The number of people prosecuted for smuggling illegal immigrants into the country in their vehicles has risen by 50 percent this year – to a grand total of 88. Keith Vaz, the chairman of the Home Affairs Select Committee has admitted that many more people smugglers operating undetected.
In an answer to a parliamentary question asked by Labour MP Gareth Thomas, the Home Office has reported that 88 people were prosecuted for people smuggling in 2015/16, up from 52 the year before.
But the figures come amid a huge increase in people trafficking across the Channel, driven by the migrant crisis continuing to sweep across Europe.
As many as 5,500 migrants are thought to be camped out in the Calais’ Jungle shanty town, where migrants chance their luck jumping on the back of lorries headed into England; another thousand or so are encamped at Grande-Synthe, 40 km north along the French coastline.
It is not known how many are successfully entering the UK each month, but figures produced by the London School of Economics estimate that there are currently between 417,000 and 863,000 illegal immigrants living in the UK.
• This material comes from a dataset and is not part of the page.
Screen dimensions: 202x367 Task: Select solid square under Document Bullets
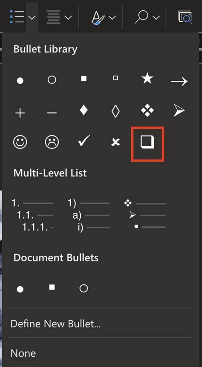click(x=52, y=287)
“We welcome the increase in the number of prosecutions”, Mr Vaz told the Press Association. “However, based on the number of illegal immigrants who have entered the country, this is only the tip of the iceberg. We need to be tougher on enforcement rather than what we have done before which is to send vans around telling people to leave the country.
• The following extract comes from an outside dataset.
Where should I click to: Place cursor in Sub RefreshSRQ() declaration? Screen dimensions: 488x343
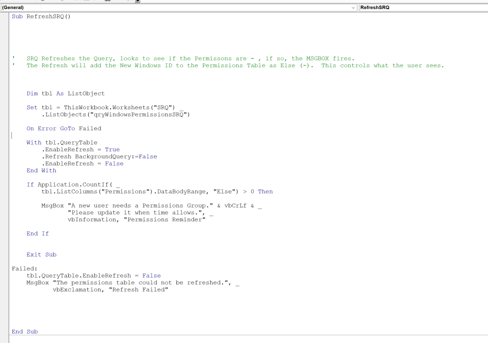point(41,17)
“It’s vital we send out a strong message to those who are smuggling people into this country that we will not tolerate such criminality. The best way to do that is to increase not just the number of prosecutions, but the penalties of those who have been involved in smuggling.”
In answer to a related question, the Home Office also revealed that 2,328 employers had been issued with a fixed penalty for employing illegal migrants in 2015/16, up from 1847 the previous year.
220 employers had been issued with between two and four fixed penalties within the year, up from 122 in 2014/16, and 46 employers had been issued with five penalties in the last year, up from just five the year before.
Last year the Daily Mail revealed that British smugglers were offering a service to wealthier migrants, whereby they could buy passage to the UK for £1,500 on the back of a lorry, or £1,200 in a car. The latter was the cheaper option because there is a higher likelihood of being caught.
The mayor of Teteghem, a town near Calais where an informal service for the market had sprung up, responded by seizing traffickers cars to stop them transporting migrants to England or to lorry parks where they could be transferred. The majority of the migrants were Middle Eastern; the Africans were too poor to pay.
“This is a big criminal organisation and the traffickers at the camp have guns and knives. They get furious when the police lift their cars onto a transporter and take them away. But the officers have guns, too, and threaten to use them if the gang members are violent,” Franck Dhersin, the mayor of Teteghem said.
In a measure of how financially successful the smuggling operation is, among the cars seized were Jaguars and BMWs.
Asked why he had come to Teteghem, 25-year-old Iraqi migrant, Adel, told the Mail: “I heard about it on TV in Baghdad. We all know that if we have money to pay, we can be smuggled into England. Everyone is told to come here.
“Every time I get in a lorry, police sniffer dogs find me inside when I get to the port. I get thrown out, but I will keep on trying. I have paid £1,500 to an agent at the camp here. I do not have to pay again, however many times I try. That is the deal.”